Recently, Great Britain has been embroiled in a debate in Parliament over the renewal of, and rules governing, the Human Fertilization and Embryology (“HFE”) authority, a body overseeing all these issues and more. The renewal had been recommended by a parliamentary committee with some changes to existing rules. Thus, during the debate in Parliament, pro-life members sought to reverse, or diminish the effect of, those changes. They failed on all counts. For example, the prior HFE Act had required that the importance of having a father be taken into account in IVF “treatments;” that was removed in the new bill; and the amendment to restore it was defeated. Likewise, a proposal to add a new requirement that mothers who had been informed their baby has the risk of a genetic defect be offered information on sources of assistance, counseling, etc, was defeated. (Abortion for reasons of genetic defect may occur at any time during pregnancy in the U.K.) Amendments to reduce the time period for abortion for “social reasons” from 24 weeks to something closer to the European norm of 12 weeks were soundly defeated.

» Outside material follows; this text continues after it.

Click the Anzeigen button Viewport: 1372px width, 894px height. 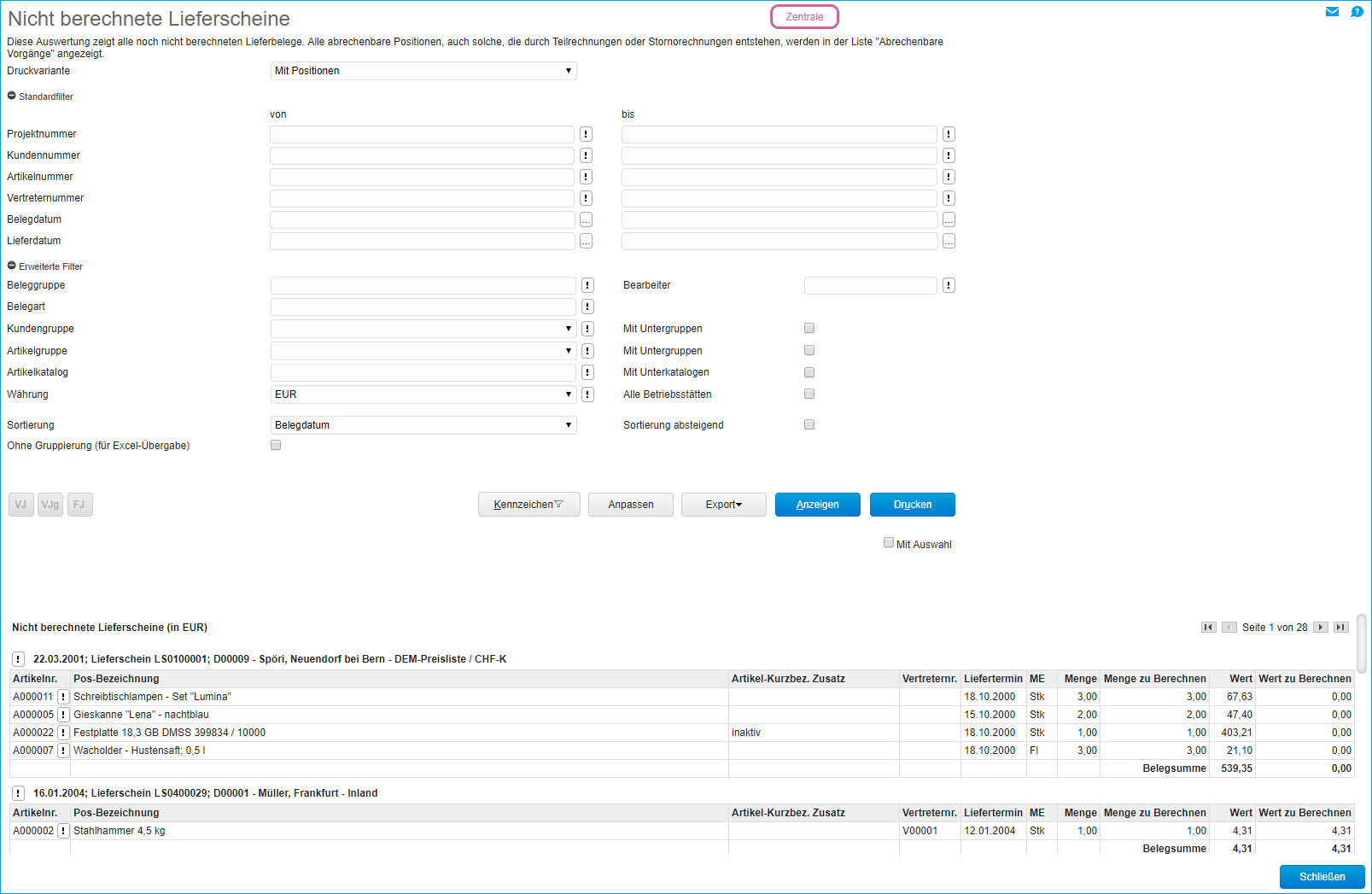817,505
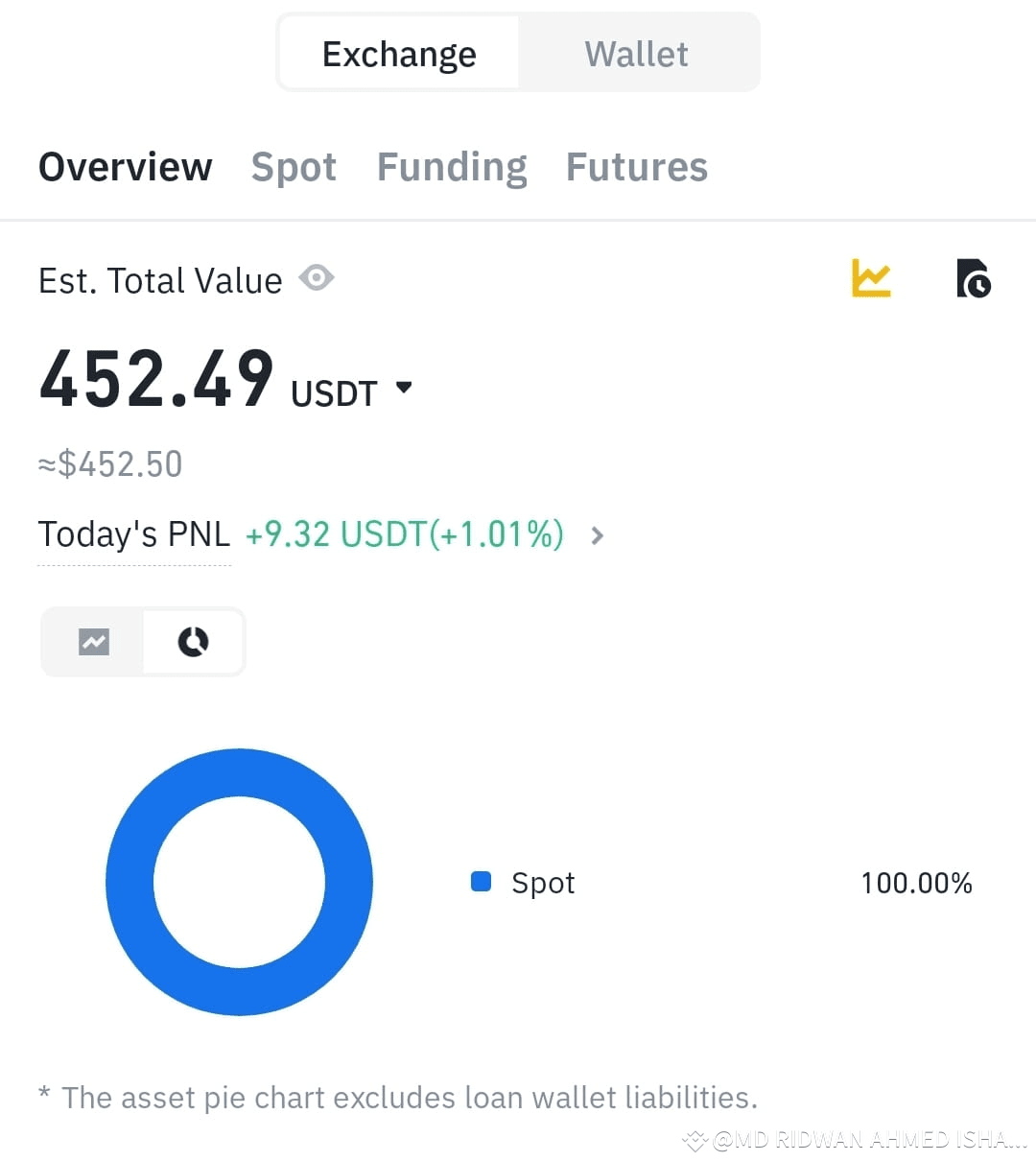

It should be noted that some British pro-lifers opposed offering amendments for precisely this reason – the votes were against us on every issue. Still, some see in the margin of the vote (3 to 2 on some issues) reason to hope that in the future the tide may be turned.

One must note, of course, the brouhaha that erupted, including from Catholic members of his party, with Prime Minister Gordon Brown said he would require a straight-party-line vote, i.e., that Labour members of Parliament would be required to vote for the government’s bill, despite any pangs of conscience. Eventually, he backed down and permitted members to vote their conscience. But he still received strong approval for the most controversial recommendation of all – the creation of human/animal hybrids.

This issue had been percolating for over a year. The HFE authority had commissioned a study and public consultation and ended up recommending “only” what it called “cybrids,” that is, embryos created by inserting a human nucleus into an animal ooctye or “egg” cell from which the animal nucleus had been removed, a process we usually call “cloning.” The HFE authority had considered but rejected recommending hybrid embryo research (the mixing of animal and human gametes); human chimera embryo research (human embryos with animal cells added to them in early development); animal chimera embryo research (animal embryos with human cells added); and transgenic human embryo research (human embryos with animal genes inserted into them during early development).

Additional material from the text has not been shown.